Abstract.  The radial electric field (Er) is a crucial factor in the performance of magnetically confined plasmas and on density turbulence. On ASDEX Upgrade Doppler reflectometry has been developed for direct measurement of Er profiles, its radial shear and its fluctuations. In the plasma edge the Er radial profile shows the narrow negative well coinciding with the steep pedestal pressure gradient whose depth scales with the plasma confinement: from typically - 5 kV/m in ohmic and L-mode conditions to - 30 kV/m in H-modes, to over - 50 kV/m in improved H-modes.
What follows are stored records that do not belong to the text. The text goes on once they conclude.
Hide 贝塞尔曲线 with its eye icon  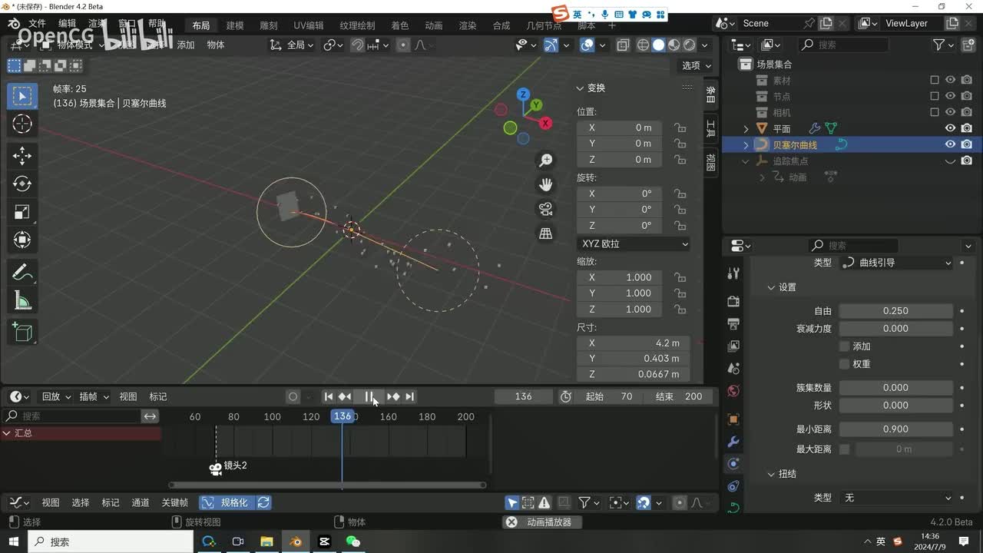(x=950, y=144)
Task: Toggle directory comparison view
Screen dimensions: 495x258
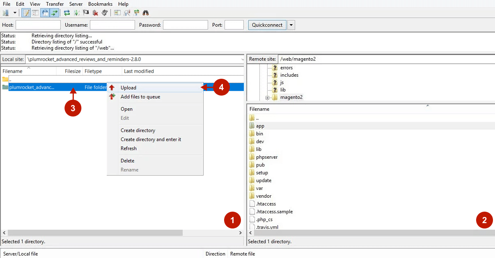Action: click(117, 13)
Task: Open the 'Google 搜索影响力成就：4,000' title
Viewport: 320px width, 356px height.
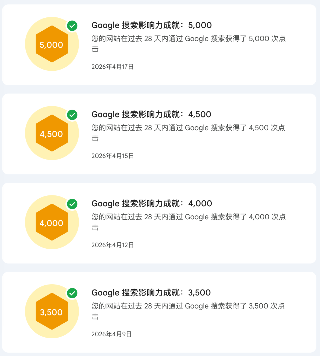Action: 152,203
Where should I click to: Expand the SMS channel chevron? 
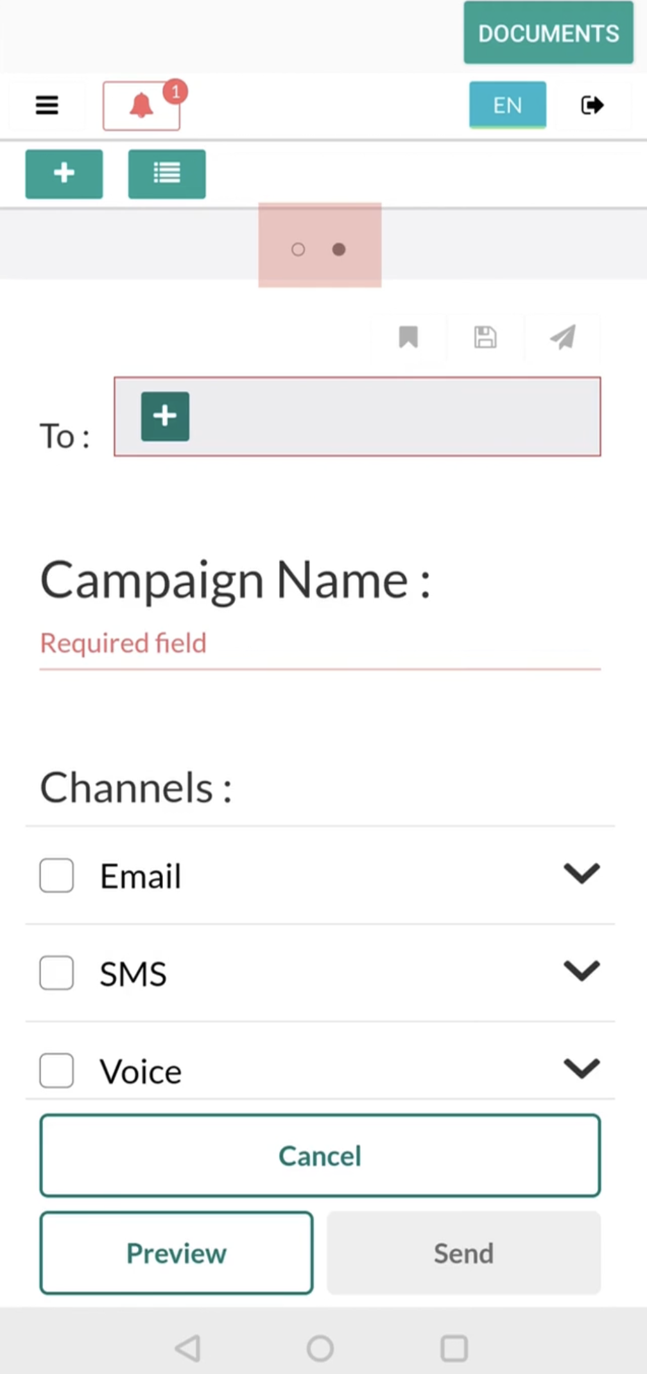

The structure of the edge Er profile is notably robust, but the core Er of non-NBI heated discharges when increasing collisionality reverses from positive to negative with a transition in the dominant turbulence from TEM to ITG. Coherent Er fluctuations with geodesic acoustic mode (GAM) behaviour are observed in the plasma edge, coinciding with region of high plasma vorticity and Er shearing. GAMs are not detected in the core or in H-mode. The mode has the expected frequency scaling of sound speed over major radius but with additional dependency on plasma elongation and q.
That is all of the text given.